Top traders are cautiously long the market with a tight stop. “Although our storage expectation was far off the mark given [Thursday’s] 94 Bcf injection, the market’s upside recovery after posting another round of fresh lows reinforces our short-term bullish convictions. For now, we are staying with the program of maintaining any long positions by keeping stops below $3.77 close only in referencing the spot month,” said Jim Ritterbusch of Ritterbusch and Associates in closing comments Thursday to clients.

“The short-term temperature views don’t appear sufficiently bearish to sustain price declines south of the $3.80 level, and we will look for the money managers to do some short-covering [Friday] ahead of a weekend that could bring some shifts in the weather outlooks. The supply surplus against five-year averages has now been cut to below 10%, and although we were off the mark in our storage injection for last week, the size of [Thursday’s] increase fortifies our opinion of a storage peak near 3.6 Tcf that will likely be established later next month. All factors considered, we still view this market as trading at or near the low side of what we expect to be about a 40-cent range when looking out over the next two- to three-week time period,” Ritterbusch said.

Weather forecasts changed little overnight, and Commodity Weather Group in its morning six- to 10-day outlook shows above-normal temperatures over the northwest one-third of the country with a modest accumulation of below-normal temperatures along the southeast U.S. trending from New Orleans to Norfolk. “A stalled upper-level trough next week along the East Coast continues to offer modest cool risks to the forecast for especially the East Coast, but it does cool the eastern Midwest and Southeast a bit more early in the six-10 day,” said Matt Rogers, president of the firm.

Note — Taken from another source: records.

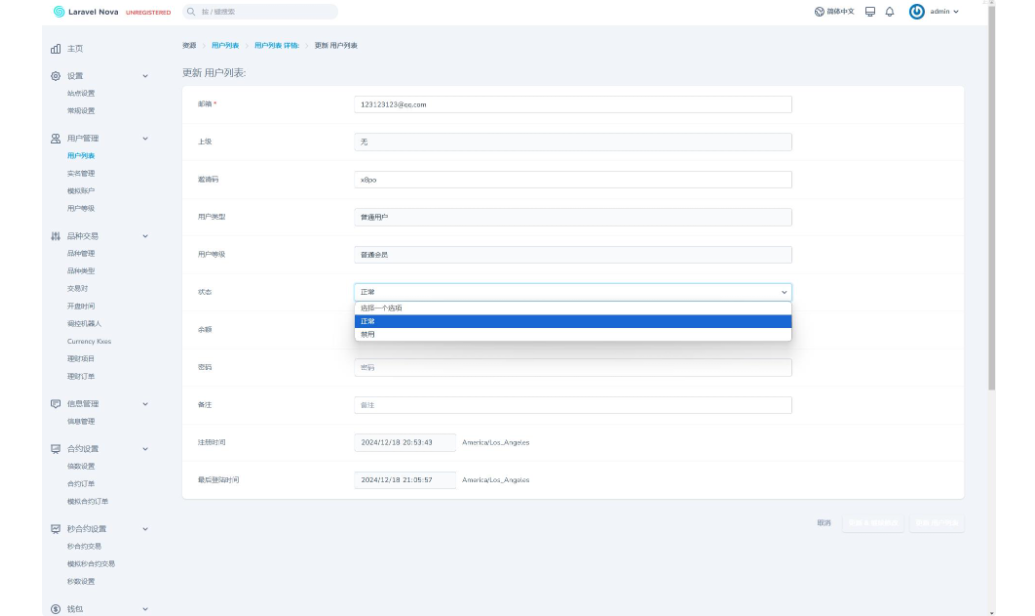The image size is (1035, 616).
Task: Click the Laravel Nova logo
Action: [x=59, y=12]
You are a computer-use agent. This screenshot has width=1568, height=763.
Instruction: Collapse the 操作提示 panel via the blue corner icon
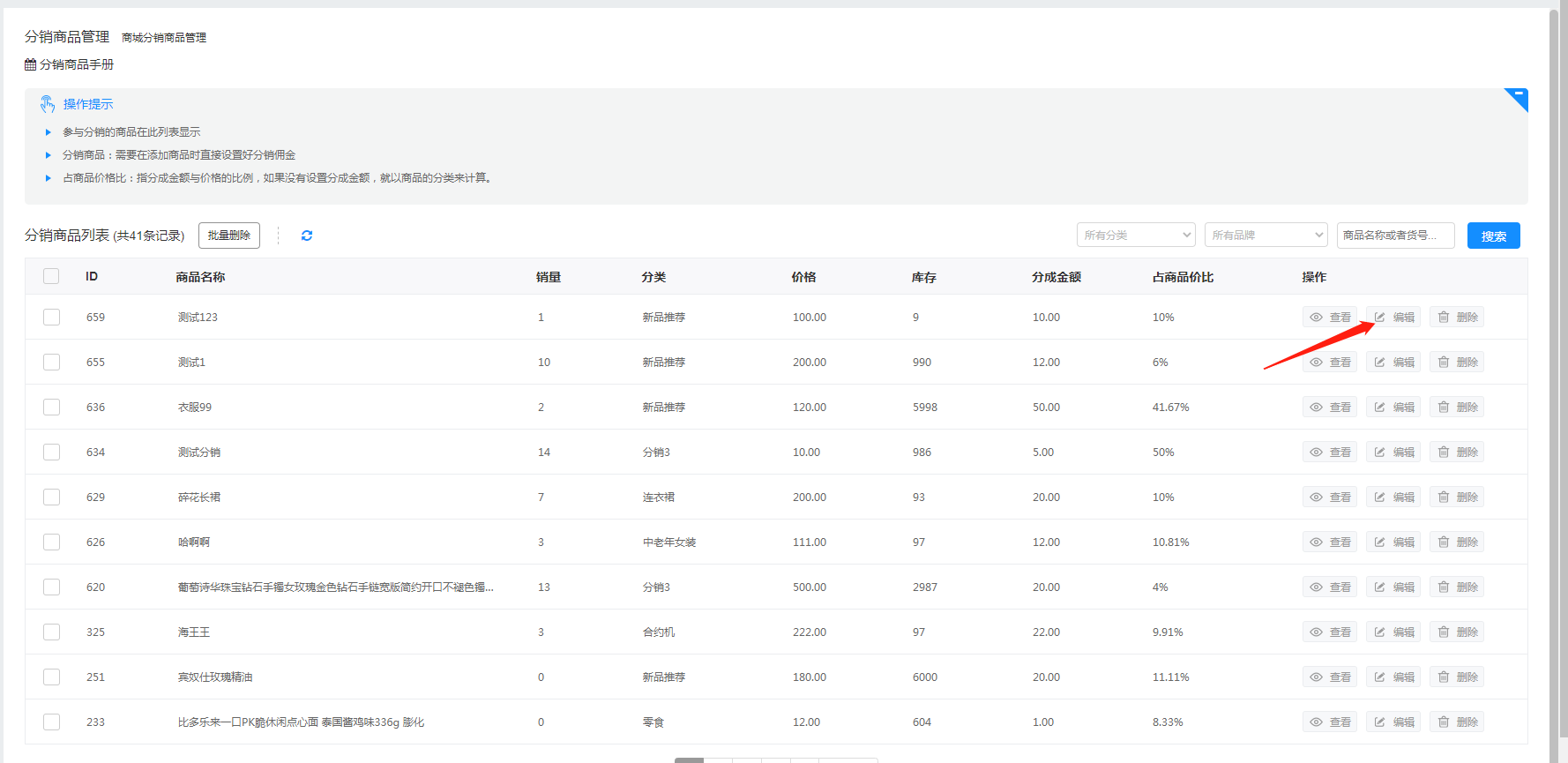pos(1518,96)
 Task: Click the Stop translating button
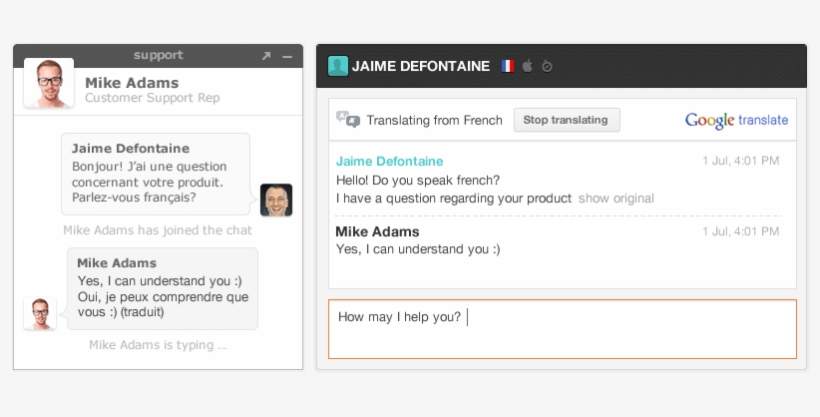[566, 120]
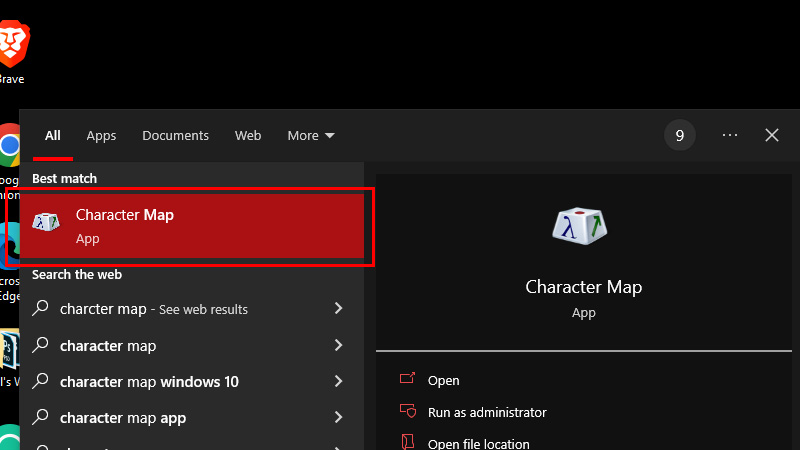This screenshot has width=800, height=450.
Task: Open the Brave browser desktop icon
Action: pos(14,44)
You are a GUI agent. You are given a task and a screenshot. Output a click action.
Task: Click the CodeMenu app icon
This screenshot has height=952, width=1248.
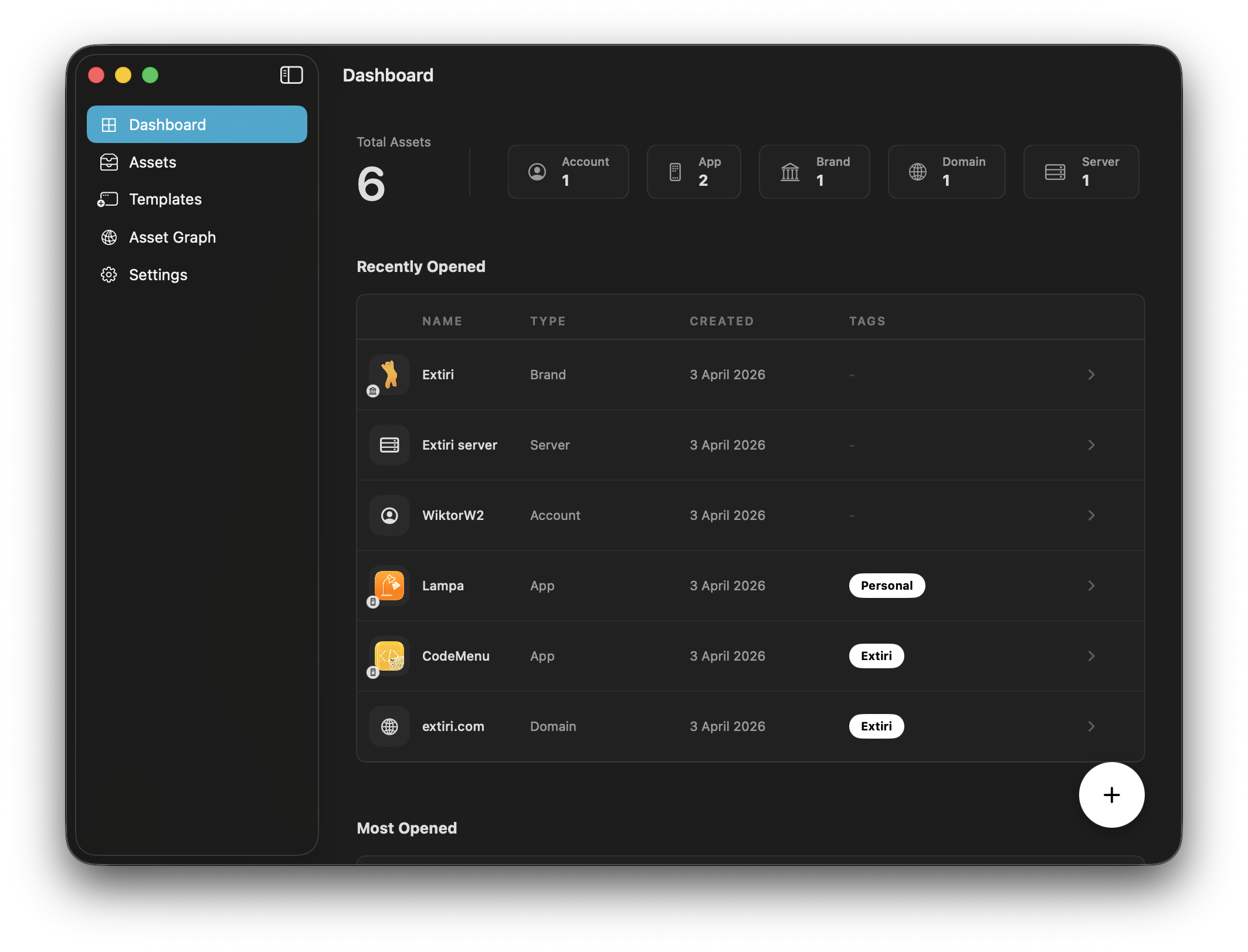click(x=389, y=656)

“Otherwise, the pattern is still a variable one with more seasonal to warm ranges than not. The overnight guidance was mostly about the same or warmer than prior runs with still a very mixed Pacific picture that keeps the situation more complicated and uncertain. For the 11-15 day, about 36% of the European ensemble members show a cooler-than-normal period for the Midwest, East and South, while 64% of its members show a seasonal to warmer story. We continue to stake out the middle ground as it looks like there is room for at least some transient weak cooling mid to late period, but still no significant cold air connection to justify a stronger impact at this point.”

In overnight Globex trading November crude oil added 80 cents to $83.50/bbl and November RBOB gasoline rose a penny to $2.2207/gal.